# the Classic, Baroque, and Friesian Sporthorse



## Gingerrrrr

i found this online while searching for a picture and i thought it was pretty neat. i myself like the Classic Friesian a lot better then the other two.


----------



## wanderlust

I really want a Friesian sporthorse. I love the longer, thinner necks and faces. 

But who am I kidding. I would take any of those in a heartbeat.


----------



## gotxhorses

I think they're all pretty. But I kind of like the Baroque.


----------



## free_sprtd

oooh i love the Baroque. Reminds me of movies where prince and princess's ride. plus i like the shorter backs and squar body. all are beautiful though!


----------



## mayfieldk

My baby looks like the middle one--thick body, but not that excessively long back. I'm very excited!


----------



## aintgotnone

They are all very stylish in their own way and were prized for the type of work that they did/do.
=======
- Required tasks:
1. Reproduce the passage from the Friesian thread, starting with "## Gingerrrrr" and going on through "the other two.".
2. In the Friesian thread, what does wanderlust say they love about the Friesian sporthorse?

- Supplied data:
=======
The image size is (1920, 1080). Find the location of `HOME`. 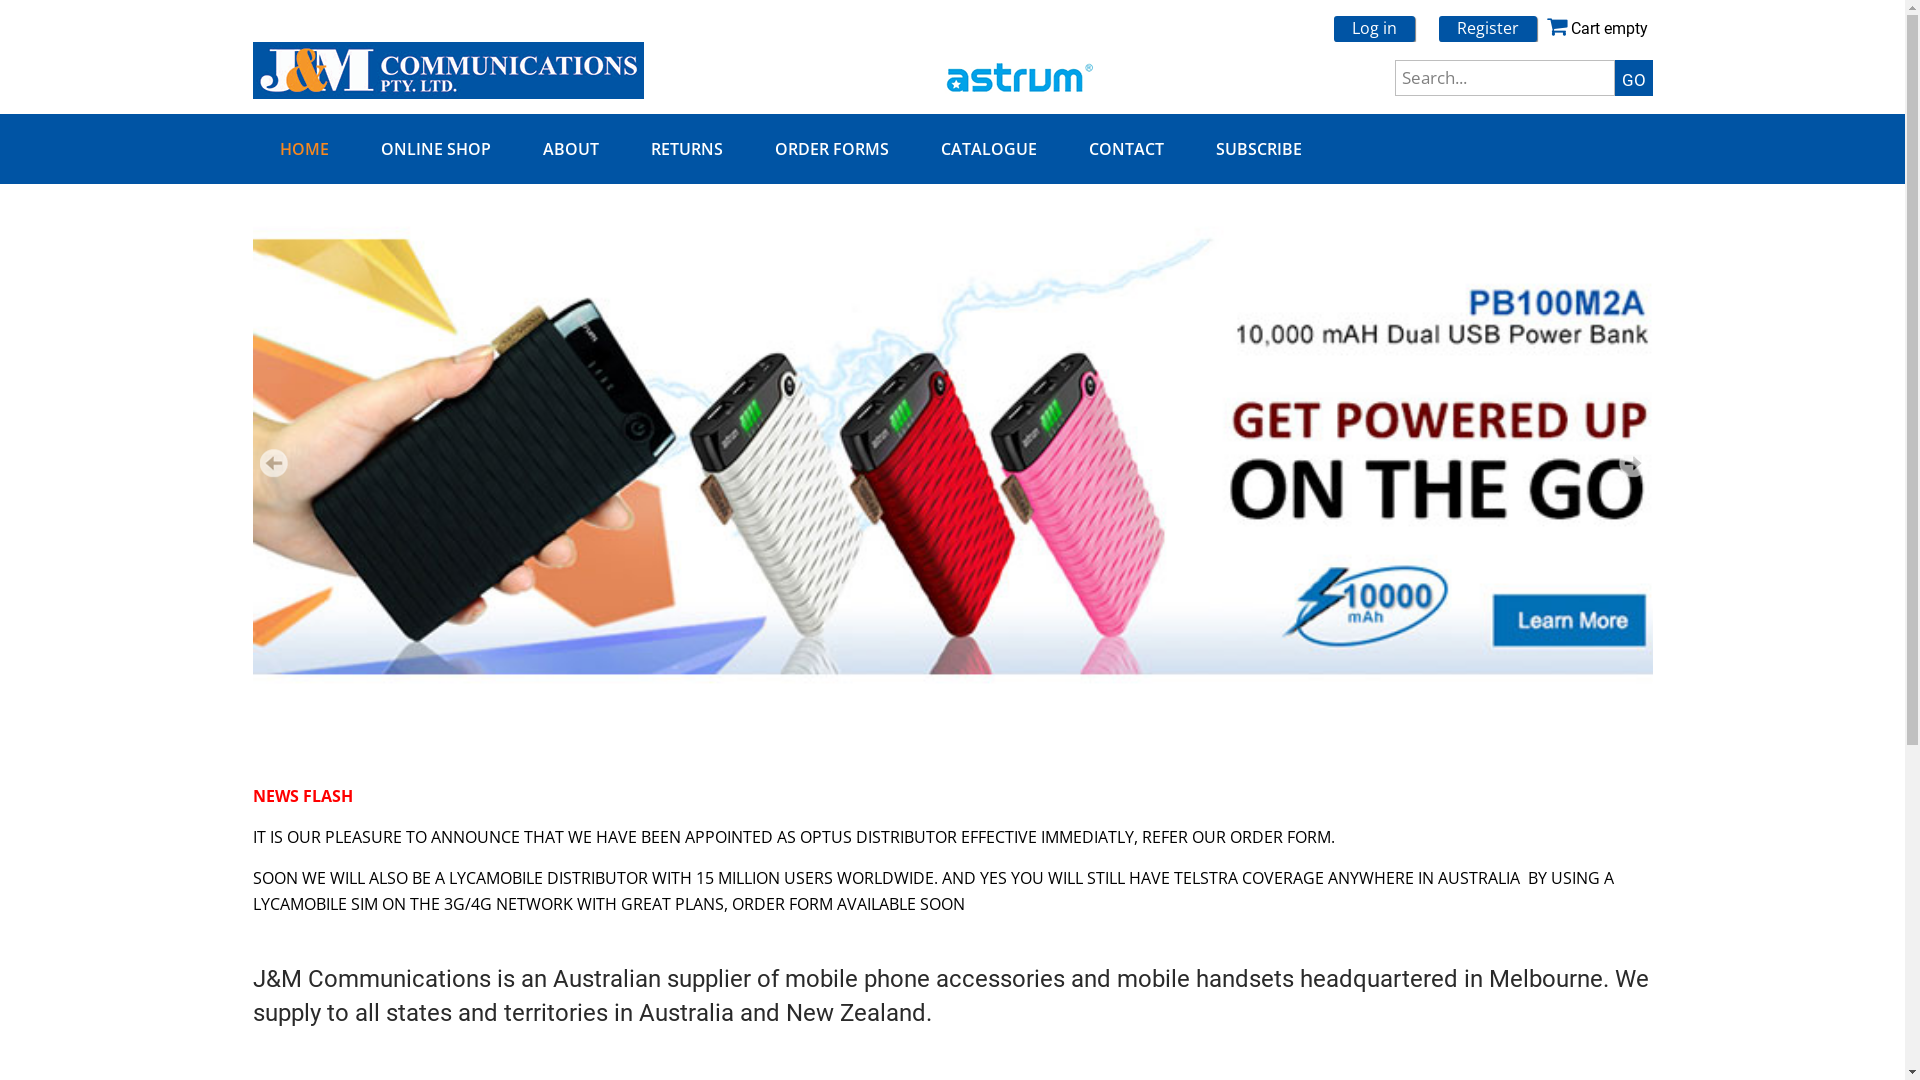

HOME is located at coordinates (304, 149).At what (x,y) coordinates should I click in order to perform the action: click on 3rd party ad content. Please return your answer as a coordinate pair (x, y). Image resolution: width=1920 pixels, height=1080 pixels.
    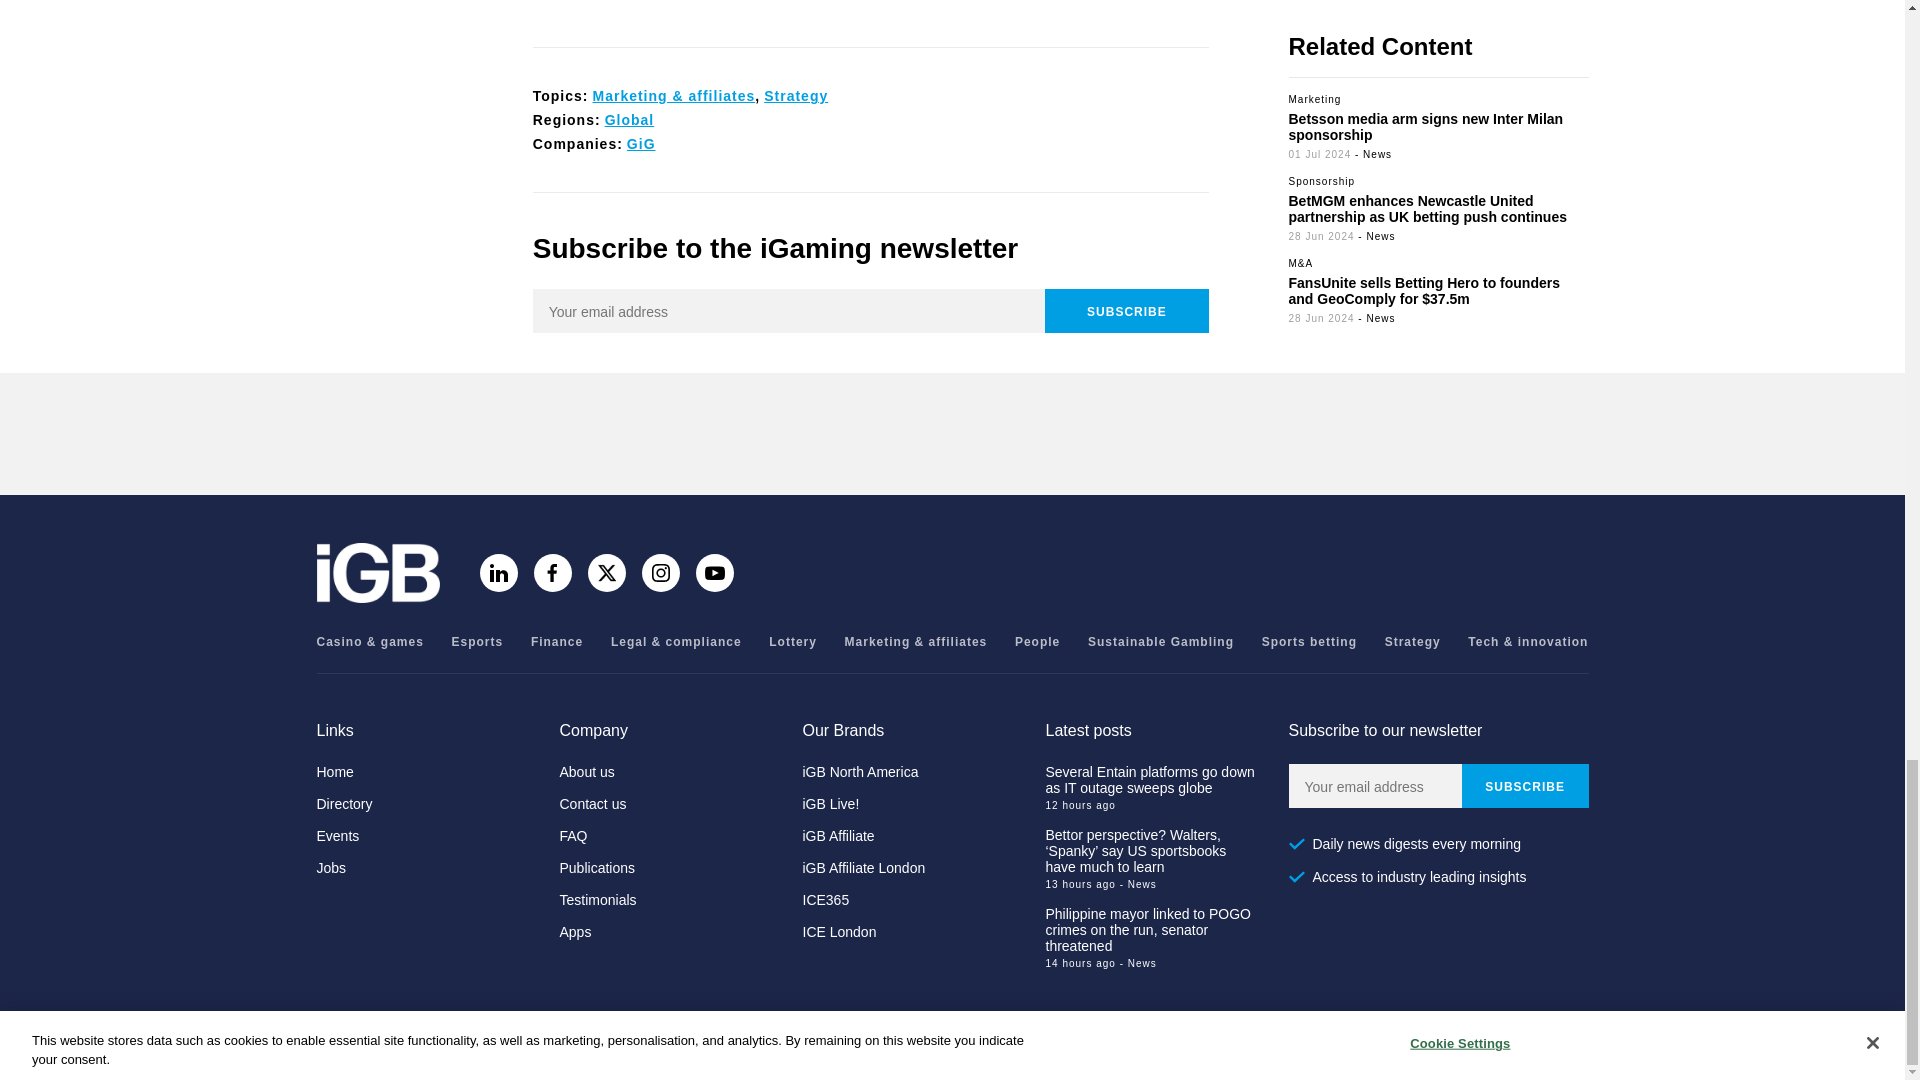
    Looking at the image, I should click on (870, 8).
=======
- Outputs in order:
1.
## Gingerrrrr

i found this online while searching for a picture and i thought it was pretty neat. i myself like the Classic Friesian a lot better then the other two.

2. The longer, thinner necks and faces.